Архипелаг ГУЛаг
Шрифт:
Учительница Деева уволена "за моральное разложение": она уронила престиж учителя, выйдя замуж за... освободившегося заключённого (которому в лагере преподавала)!
Это уже не при Сталине, это - при Хрущеве. И одна только реальность ото всего прошлого осталась - СПРАВКА. Небольшой листок, сантиметров 12 на 18. Живому - о реабилитации. Мёртвому - о смерти. Дата смерти - её не проверишь. Место смерти - крупный большой Зет. Диагноз - сто штук пролистай, у всех один, дежурный.3 Иногда - фамилии свидетелей (выдуманных).
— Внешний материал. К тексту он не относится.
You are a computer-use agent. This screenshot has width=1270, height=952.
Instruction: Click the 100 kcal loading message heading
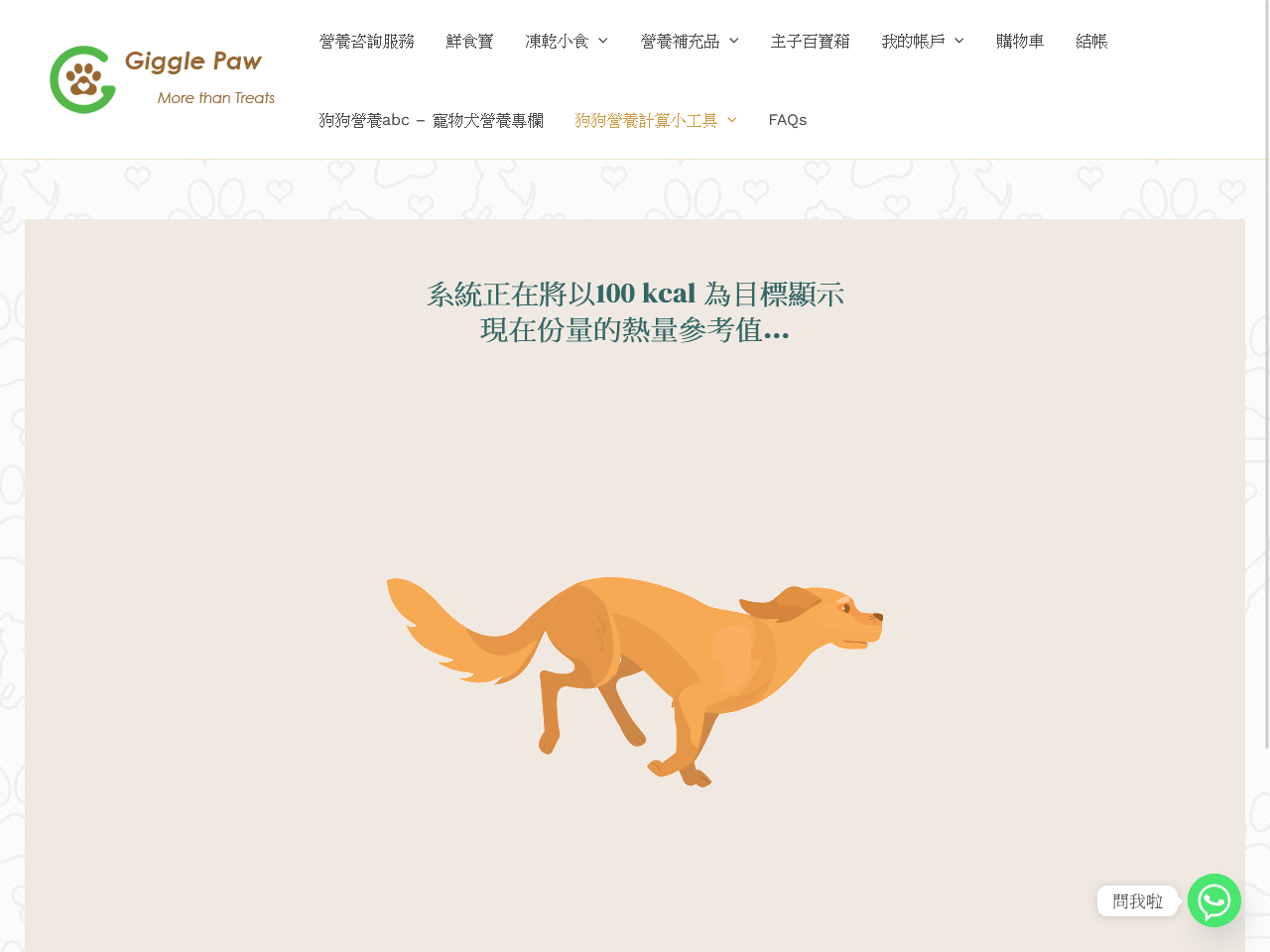(635, 311)
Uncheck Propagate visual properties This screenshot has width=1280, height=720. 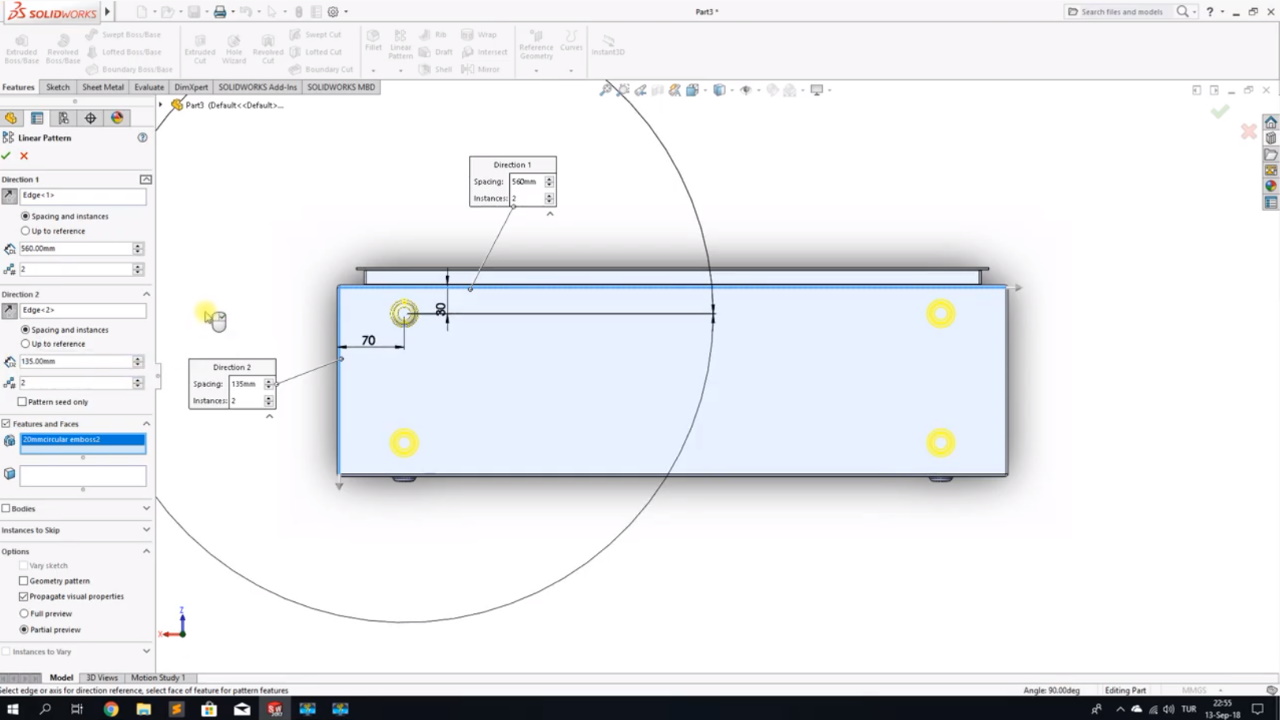click(23, 597)
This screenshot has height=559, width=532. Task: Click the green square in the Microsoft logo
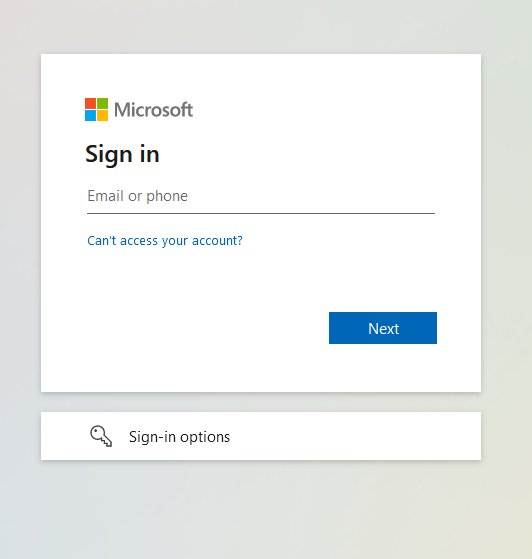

А свидетели истинные - все молчат.
Мы - молчим.
И откуда же следующим поколениям что' узнать? Закрыто, забито, зачищено.
"Даже и молодёжь, - жалуется Вербовский, -
Ну, молодёжь-то не вся. Большей части молодёжи просто наплевать реабилитировали нас или не реабилитировали, сидит сейчас двенадцать миллионов или уже не сидит, они тут связи не видят. Лишь бы сами они были на свободе с магнитофонами и лохмокудрыми девушками.
Рыба ведь не борется против рыболовства, она только старается проскочить в ячею'.
Как одно и то же широко известное заболевание протекает у разных людей по-разному, так и освобождение, если рассматривать ближе, очень по-разному переживается нами.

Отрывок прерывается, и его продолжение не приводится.